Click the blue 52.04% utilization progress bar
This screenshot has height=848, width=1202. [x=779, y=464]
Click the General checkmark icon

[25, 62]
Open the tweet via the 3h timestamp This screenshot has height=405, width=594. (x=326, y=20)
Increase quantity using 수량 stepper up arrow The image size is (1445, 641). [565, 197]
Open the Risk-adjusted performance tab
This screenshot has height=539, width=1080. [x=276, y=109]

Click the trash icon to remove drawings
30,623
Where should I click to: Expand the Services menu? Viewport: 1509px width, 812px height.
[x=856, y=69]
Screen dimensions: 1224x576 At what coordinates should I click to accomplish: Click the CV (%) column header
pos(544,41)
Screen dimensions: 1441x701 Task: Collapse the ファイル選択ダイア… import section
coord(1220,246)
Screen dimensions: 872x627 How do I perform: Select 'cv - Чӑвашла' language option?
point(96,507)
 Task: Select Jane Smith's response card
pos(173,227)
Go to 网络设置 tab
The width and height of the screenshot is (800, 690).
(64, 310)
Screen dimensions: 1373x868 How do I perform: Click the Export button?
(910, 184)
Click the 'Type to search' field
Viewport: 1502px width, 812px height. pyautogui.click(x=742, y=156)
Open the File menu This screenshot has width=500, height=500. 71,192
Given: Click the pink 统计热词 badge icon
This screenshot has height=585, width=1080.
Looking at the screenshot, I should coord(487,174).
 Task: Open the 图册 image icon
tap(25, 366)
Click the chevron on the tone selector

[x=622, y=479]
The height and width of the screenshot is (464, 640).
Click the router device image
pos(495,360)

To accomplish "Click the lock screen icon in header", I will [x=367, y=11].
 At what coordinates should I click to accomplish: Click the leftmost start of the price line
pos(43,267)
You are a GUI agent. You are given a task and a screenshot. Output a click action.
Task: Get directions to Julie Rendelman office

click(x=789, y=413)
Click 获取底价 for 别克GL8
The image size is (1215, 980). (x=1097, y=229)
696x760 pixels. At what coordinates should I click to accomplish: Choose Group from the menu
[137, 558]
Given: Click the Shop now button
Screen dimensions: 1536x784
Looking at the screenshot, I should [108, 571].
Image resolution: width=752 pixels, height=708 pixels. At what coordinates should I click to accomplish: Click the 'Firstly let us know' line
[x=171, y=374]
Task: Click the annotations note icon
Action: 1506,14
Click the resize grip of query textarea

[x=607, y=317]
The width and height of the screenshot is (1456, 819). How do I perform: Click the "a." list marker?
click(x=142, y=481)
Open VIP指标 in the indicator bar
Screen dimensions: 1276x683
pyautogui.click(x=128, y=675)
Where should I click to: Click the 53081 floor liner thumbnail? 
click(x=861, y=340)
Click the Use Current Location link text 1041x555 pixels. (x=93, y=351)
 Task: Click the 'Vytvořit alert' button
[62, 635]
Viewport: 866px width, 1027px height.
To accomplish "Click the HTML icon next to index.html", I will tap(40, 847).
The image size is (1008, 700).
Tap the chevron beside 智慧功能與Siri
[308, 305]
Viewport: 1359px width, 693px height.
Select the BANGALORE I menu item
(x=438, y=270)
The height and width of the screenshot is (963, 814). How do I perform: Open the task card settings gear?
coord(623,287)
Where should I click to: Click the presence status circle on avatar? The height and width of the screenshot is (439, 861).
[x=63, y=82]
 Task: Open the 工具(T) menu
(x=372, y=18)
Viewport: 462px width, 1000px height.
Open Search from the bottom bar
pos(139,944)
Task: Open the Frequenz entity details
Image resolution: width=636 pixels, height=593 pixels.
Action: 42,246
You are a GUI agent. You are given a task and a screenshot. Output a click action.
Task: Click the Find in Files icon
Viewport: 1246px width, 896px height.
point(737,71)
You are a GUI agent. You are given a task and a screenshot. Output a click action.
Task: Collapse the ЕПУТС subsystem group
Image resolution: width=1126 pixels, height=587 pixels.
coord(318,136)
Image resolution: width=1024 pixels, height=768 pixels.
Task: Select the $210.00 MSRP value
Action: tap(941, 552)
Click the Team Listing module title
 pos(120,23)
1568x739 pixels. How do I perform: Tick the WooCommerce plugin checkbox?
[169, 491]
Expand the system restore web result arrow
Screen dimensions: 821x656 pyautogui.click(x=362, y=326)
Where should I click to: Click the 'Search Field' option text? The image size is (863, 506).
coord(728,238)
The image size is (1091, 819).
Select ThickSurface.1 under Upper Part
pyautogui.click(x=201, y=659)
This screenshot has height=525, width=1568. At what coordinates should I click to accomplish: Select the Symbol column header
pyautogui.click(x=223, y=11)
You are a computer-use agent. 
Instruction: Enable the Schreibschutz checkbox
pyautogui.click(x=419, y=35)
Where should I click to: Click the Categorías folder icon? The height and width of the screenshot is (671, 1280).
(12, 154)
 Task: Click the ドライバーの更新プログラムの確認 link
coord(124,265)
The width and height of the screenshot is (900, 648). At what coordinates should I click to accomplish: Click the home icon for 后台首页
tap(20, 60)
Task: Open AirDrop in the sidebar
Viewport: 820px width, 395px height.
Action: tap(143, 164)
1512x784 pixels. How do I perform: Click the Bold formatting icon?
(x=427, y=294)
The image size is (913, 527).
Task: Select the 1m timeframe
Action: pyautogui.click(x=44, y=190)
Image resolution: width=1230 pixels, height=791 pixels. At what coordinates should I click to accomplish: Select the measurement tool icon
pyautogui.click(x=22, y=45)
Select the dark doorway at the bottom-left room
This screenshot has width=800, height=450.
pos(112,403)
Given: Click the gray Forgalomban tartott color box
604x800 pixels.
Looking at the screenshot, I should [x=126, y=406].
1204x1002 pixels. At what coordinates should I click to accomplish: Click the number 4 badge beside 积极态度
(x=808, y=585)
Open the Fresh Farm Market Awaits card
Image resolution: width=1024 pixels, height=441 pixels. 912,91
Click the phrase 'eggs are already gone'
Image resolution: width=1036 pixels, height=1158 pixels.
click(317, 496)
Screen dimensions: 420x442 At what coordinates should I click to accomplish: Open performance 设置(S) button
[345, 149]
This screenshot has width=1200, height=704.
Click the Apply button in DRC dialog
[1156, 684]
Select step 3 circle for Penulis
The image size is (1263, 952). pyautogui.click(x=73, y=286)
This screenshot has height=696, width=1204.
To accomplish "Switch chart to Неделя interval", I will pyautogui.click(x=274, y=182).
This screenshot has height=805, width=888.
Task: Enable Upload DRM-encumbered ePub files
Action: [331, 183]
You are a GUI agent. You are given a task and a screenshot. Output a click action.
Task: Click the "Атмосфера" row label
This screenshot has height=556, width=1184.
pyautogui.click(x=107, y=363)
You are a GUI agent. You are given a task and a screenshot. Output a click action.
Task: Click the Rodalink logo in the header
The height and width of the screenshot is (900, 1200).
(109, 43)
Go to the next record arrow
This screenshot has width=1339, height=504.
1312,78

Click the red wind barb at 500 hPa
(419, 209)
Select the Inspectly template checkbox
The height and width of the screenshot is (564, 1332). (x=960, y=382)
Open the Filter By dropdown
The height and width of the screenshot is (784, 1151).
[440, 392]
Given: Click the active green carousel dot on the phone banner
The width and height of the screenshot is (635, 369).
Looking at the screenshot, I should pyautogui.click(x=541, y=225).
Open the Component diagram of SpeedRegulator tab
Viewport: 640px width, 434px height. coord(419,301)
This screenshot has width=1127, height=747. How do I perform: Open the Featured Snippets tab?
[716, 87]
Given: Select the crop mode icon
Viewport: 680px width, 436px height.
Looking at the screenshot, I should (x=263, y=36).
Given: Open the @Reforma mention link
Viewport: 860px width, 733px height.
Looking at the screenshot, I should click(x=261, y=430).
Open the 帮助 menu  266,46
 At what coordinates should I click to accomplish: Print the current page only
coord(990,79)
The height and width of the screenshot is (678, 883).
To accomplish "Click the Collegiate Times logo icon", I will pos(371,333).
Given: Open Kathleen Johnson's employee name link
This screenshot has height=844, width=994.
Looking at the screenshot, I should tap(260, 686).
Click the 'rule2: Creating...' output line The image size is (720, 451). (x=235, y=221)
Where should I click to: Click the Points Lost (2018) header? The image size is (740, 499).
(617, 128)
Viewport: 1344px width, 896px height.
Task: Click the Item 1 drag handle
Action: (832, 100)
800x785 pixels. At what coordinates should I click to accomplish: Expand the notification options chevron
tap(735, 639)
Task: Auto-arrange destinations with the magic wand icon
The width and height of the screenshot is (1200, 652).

——————————

**Exercise directions:** Would you copy all lines in the records where the string "logo" appears?

**Answer below:**
Task: Click the Rodalink logo in the header
To accomplish "Click the Collegiate Times logo icon", I will pos(371,333).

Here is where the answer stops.